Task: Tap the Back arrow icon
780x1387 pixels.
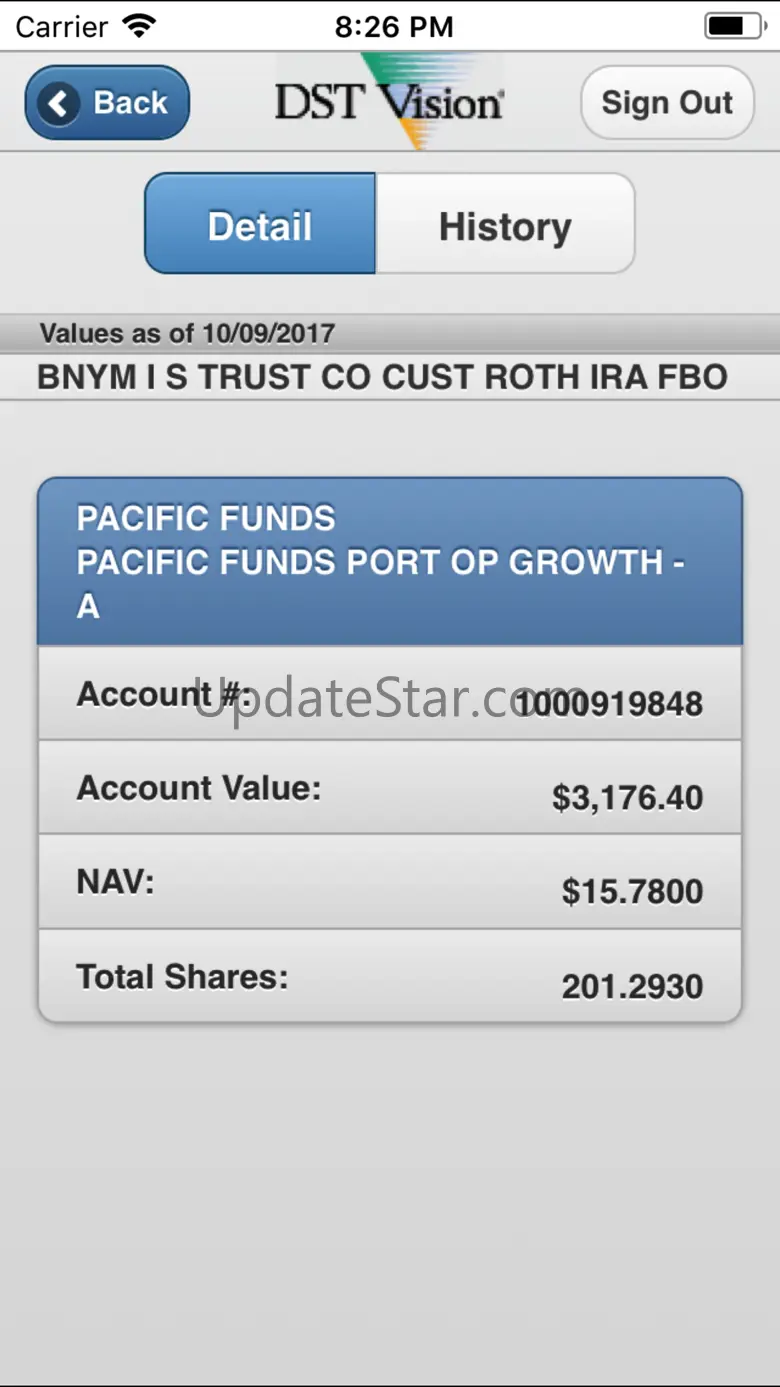Action: (x=59, y=103)

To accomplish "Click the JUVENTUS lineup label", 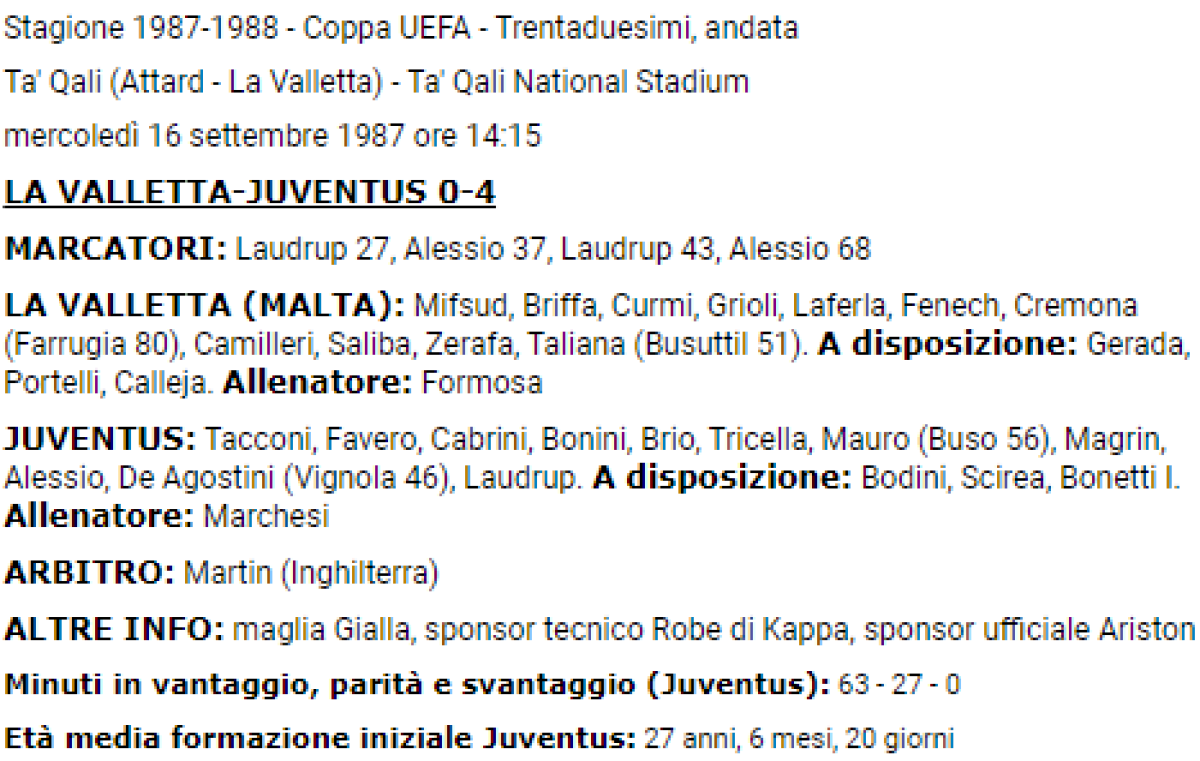I will (100, 440).
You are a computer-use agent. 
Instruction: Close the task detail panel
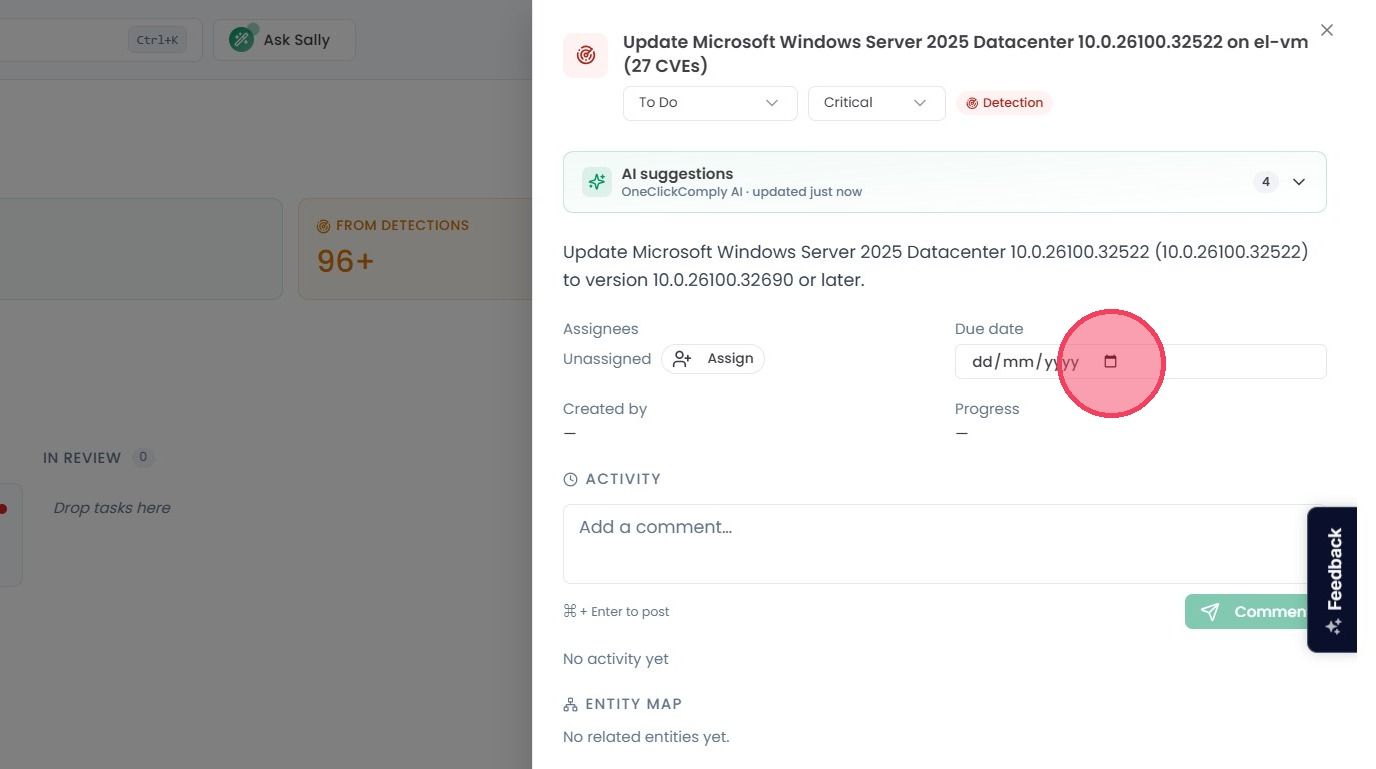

-*-*-

> [Problem to solve]: Retyped exactly, the lines from the one holding "You are a computer-use agent." through the last line of the data above are the whole answer. Pictures stay out.

> [Exercise response]:
You are a computer-use agent. 
Instruction: Close the task detail panel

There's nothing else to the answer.